Shop around for your veterinary care. Find out if any of the local vets have experience of alpacas. There are not many camelid vets about so don’t worry if you can’t find one with experience - an enthusiasm and willingness to research these fascinating animals will go a long way. Try and encourage your vet to join the British Camelid Veterinary Association - it only costs about £20 a year and they provide an on-line knowledge base/community as well as putting on an annual conference. If you’re breeding, it is also a really good idea to have your vet help you draw up a health plan for your farm.

Alpacas are induced ovulators and don’t have a season/cycle as such so they can be mated at anytime. However, pregnancy is dependent on the stage of egg development. In order to catch the egg at the right stage when it is mature enough, matings are normally done weekly. One of the neat features is that females will reject a male (spit off) if they have ovulated or are pregnant. A typical course of events might be week 1 - mating, week 2 - spit off, week 3 - mating, week 4 - spit off, week 5 - spit off. You can assume they're pregnant after 2 consecutive spinoffs but scan to be sure at 45-60 days. Breeding is not always straightforward - approximately 20% of pregnancies are re-absorbed in the first 60 days, but the good news is that this rate drops to around only 5% after 60 days.

It is probably best to pay for stud fees rather than keep a stud male yourself in the early days (even if you have a stud male, you won’t be able to use him on the next generation as they will be his own offspring). This gives you access to some fantastic stud males and a wider genetic pool to choose from. Expect to pay £500 - £1000 for a really top quality stud male but do consider local alternatives (there are some very good animals around - prices are often very reasonable and there’s less travel involved). Payment is normally due once a pregnancy is confirmed by a scan at 60 days and most farms offer a live cria guarantee (or a free remate). You can opt for a drive by mating (where you drive the female there, she is mated and you return home with her) or mobile mating (where the stud male comes to you - this is normally more expensive and there is often a mileage charge). Be aware that several matings may be required and you will need to get the timings right.

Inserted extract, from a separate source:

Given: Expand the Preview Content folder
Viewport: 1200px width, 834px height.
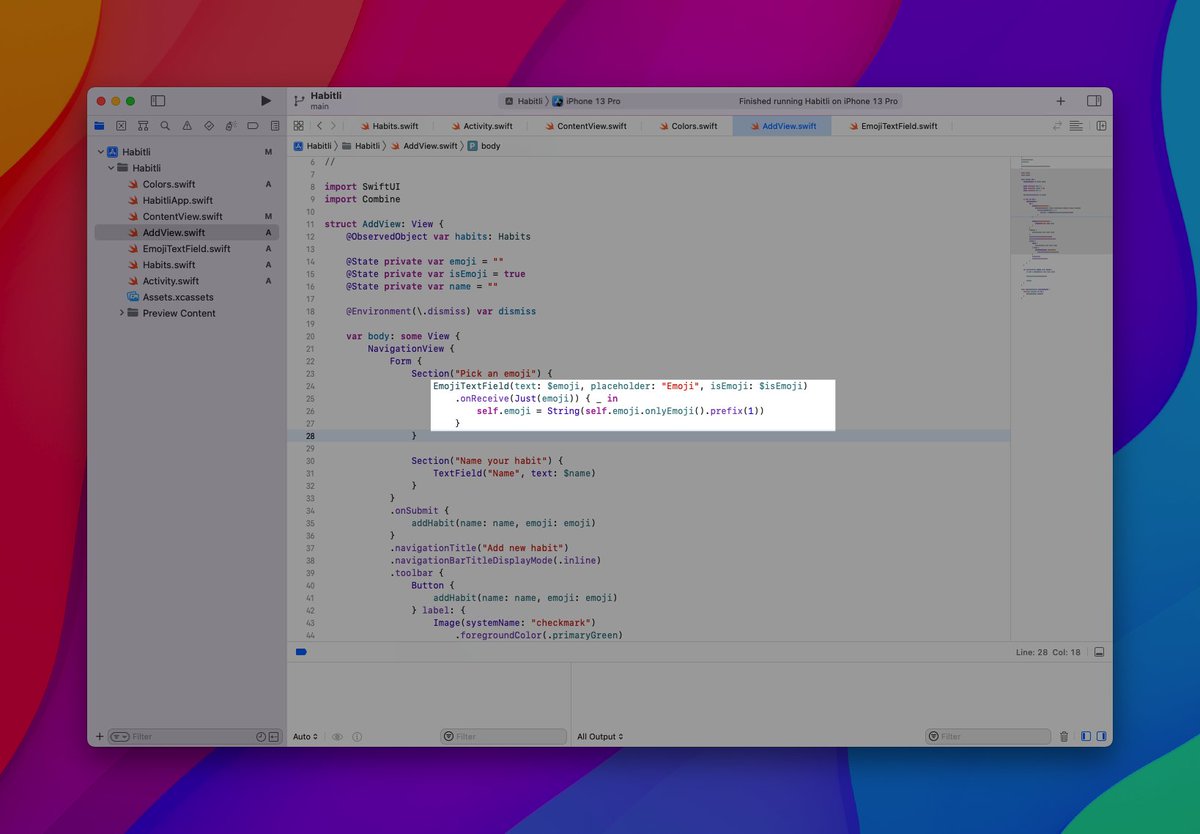Looking at the screenshot, I should click(x=122, y=313).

Gestation is approx 11.5 months (quite variable) and as females are ready to remate 2 - 3 weeks after birth, they spend most of their lives pregnant. This is not noticeable until a few weeks before the birth. You typically start “baby watch” from 10.5 months - this involves checking on the females hourly between 8am and 2pm (cria are normally born in the morning). But be warned, cria do arrive later in the day sometimes. Birthing is normally straightforward and requires very little involvement from us but have your vets number and a good birthing book to hand, just in case. And don’t forget to include a camera and suntan cream in your birthing kit! If everything goes well, little is required of you except to spray the umbilical with iodine and put on a cria coat. It is normal practice to put a little coat on newly born cria to protect it from the elements, especially rain (make sure the cria is dry first and don’t leave it on for more than a few days as they will be deprived of Vitamin D). Purpose made cria coats are available or good quality breathable/waterproof dog coats work well.

The biggest expense (and the one that everybody focuses on) is obviously the cost of the alpacas themselves! But don’t overlook those other items which can add significantly to your budget! Other items you may wish to make allowances for in your budget are: field shelter, fencing, hurdles, feed buckets, haynets/racks, trailer, poo picker, insurance for breeding animals (typically 3.5% of animals value), stud fees, vet bills. This is for someone starting to breed alpacas, clearly, the shopping list for a few pet boys will be much smaller.